Generally speaking the Titles of Nobility clauses in Article I, Sections 9 and 10 of the U.S. Constitution, were aimed at barring hereditary grants of special privileges which is what it means by "Titles of Nobility". In particular, it was mostly aimed at preventing a monarchy from arising in the U.S.

This said, there is extremely little case law directly interpreting the the Titles of Nobility clauses, mostly because neither the federal government in the United States, nor any state, has shown much inclination to grant titles of nobility. Most cases discuss the Titles of Nobility clauses in order to interpret other clauses of the constitution (usually in dissenting opinions as part of a parade of evils).

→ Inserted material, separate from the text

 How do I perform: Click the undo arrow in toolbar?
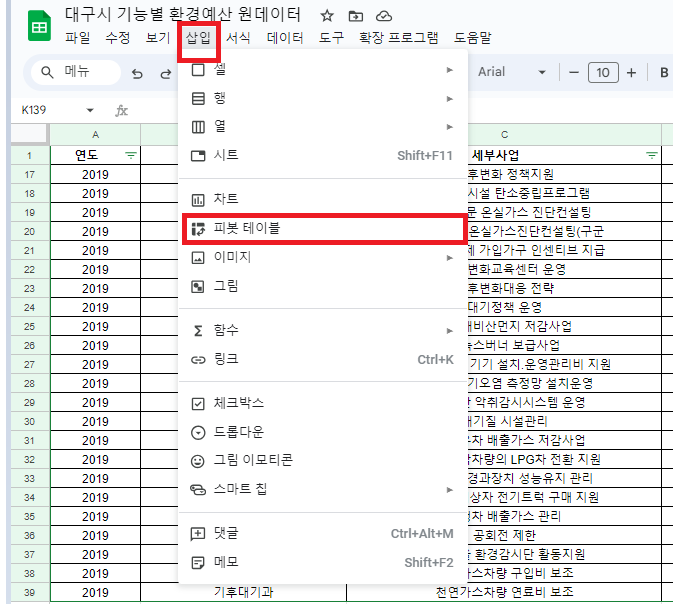(x=138, y=73)
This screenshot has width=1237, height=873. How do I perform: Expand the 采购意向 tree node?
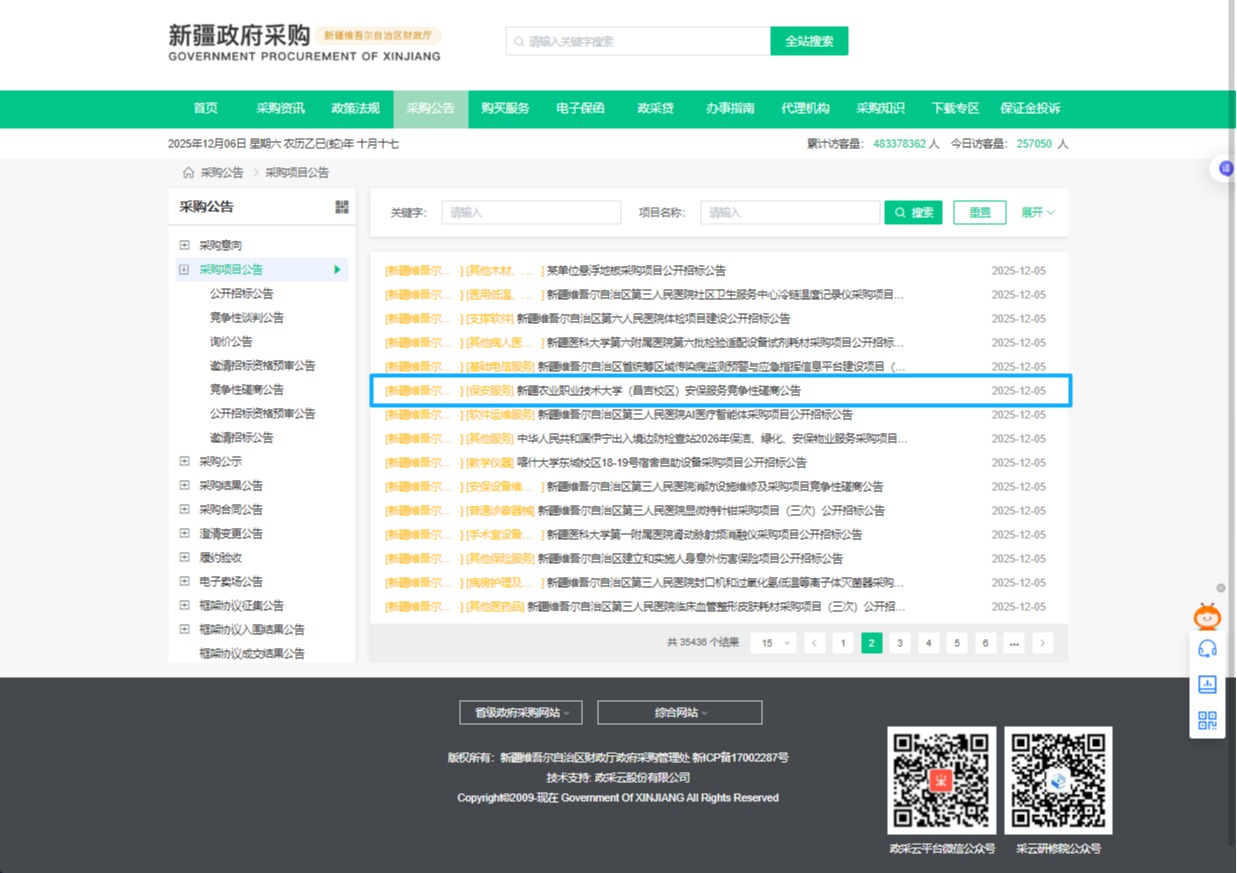point(184,245)
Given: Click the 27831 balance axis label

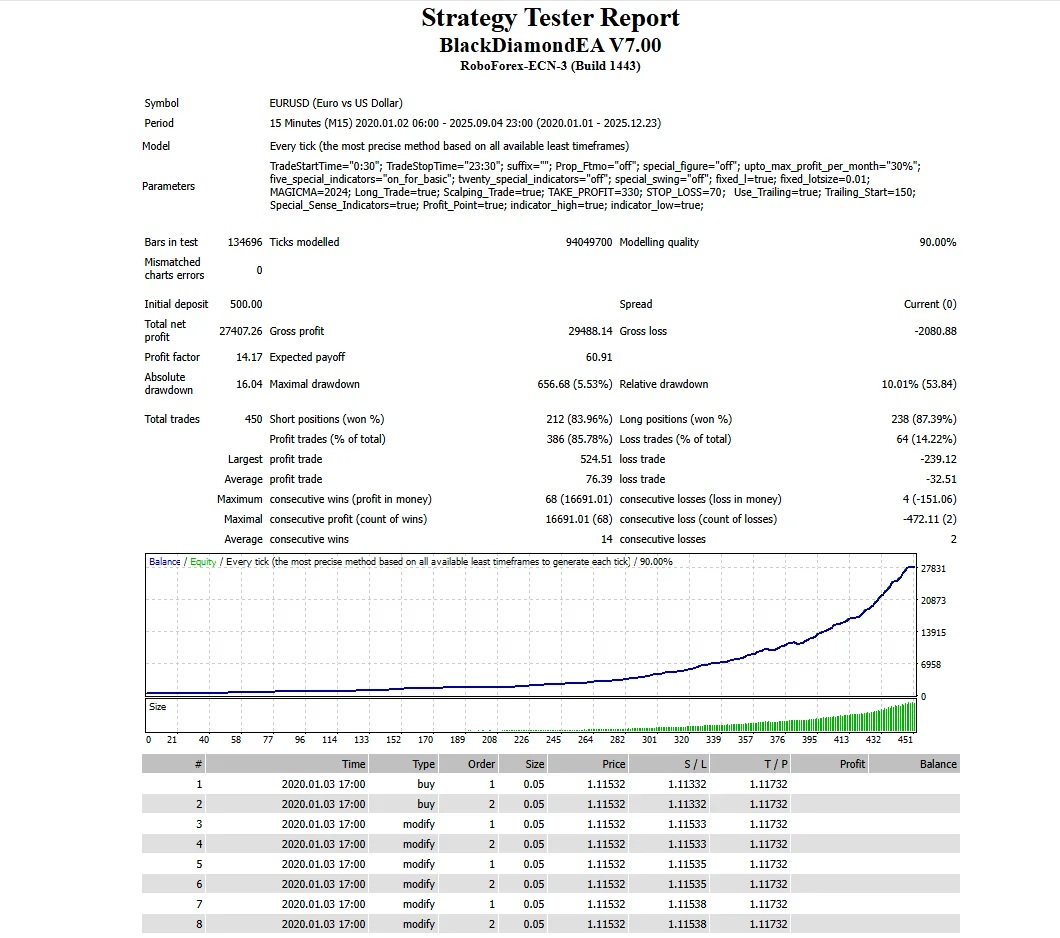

A Titles of Nobility amendment to the U.S. Constitution was also proposed in 1810, but never adopted, although many conspiracy theories claim that it was adopted and is in force. This would have automatically revoked the citizenship of anyone awarded a title of nobility. As Wikipedia explains:

It has been claimed that the Titles of Nobility Amendment became part of the Constitution. It was erroneously referred to as the Thirteenth Amendment in some early 19th century printings of the Constitution.2[9] Between 1819 and 1867 the statutory law code of Virginia included it as well.[10] The term "Thirteenthers" has sometimes been used in recent years to refer to those who mistakenly believe this amendment was ratified in the 1810s, and also for those who today wish to see this amendment adopted.2 This misconception has become significant because it is yoked with another misconception—that a lawyer's use of the word or abbreviation of "Esquire" after his name is a title of nobility acquired from a foreign power—and so some litigants and others have tried to assert that lawyers have lost their citizenship or are disqualified from public office.

Consistent with the discussion below, the title "Esquire" for lawyers as used in the United States, is not a title of nobility because it cannot be passed on to the children of the people who hold it (in either English or American usage) and because it does not, in U.S. usage, at least, confer legal privileges on a hereditary basis. (In 19th century English usage, certain sons of nobles who do not have a noble title themselves were properly addressed "Esquire" and some minor privileges may go with that title, so in that context it may have historically been a Title of Nobility even though this has never been part of the American use of the term "Esquire.")

Black's Law Dictionary (5th ed. 1979) defines "Nobility" as follows:

In English law, a division of the people, comprehending dukes, marquises, earls, viscounts, and barons. These had anciently duties annexed to their respective honors. They are created either by writ, i.e. by royal summons to attend the house of peers, or by letters patent, i.e. by royal grant of any dignity and degree of peerage; and they enjoy many privileges, exclusive of their senatorial capacity.

Letters patent still exist in both English and American law and primarily refer to document in the nature of a deed that transfers real estate from the sovereign to a private individual.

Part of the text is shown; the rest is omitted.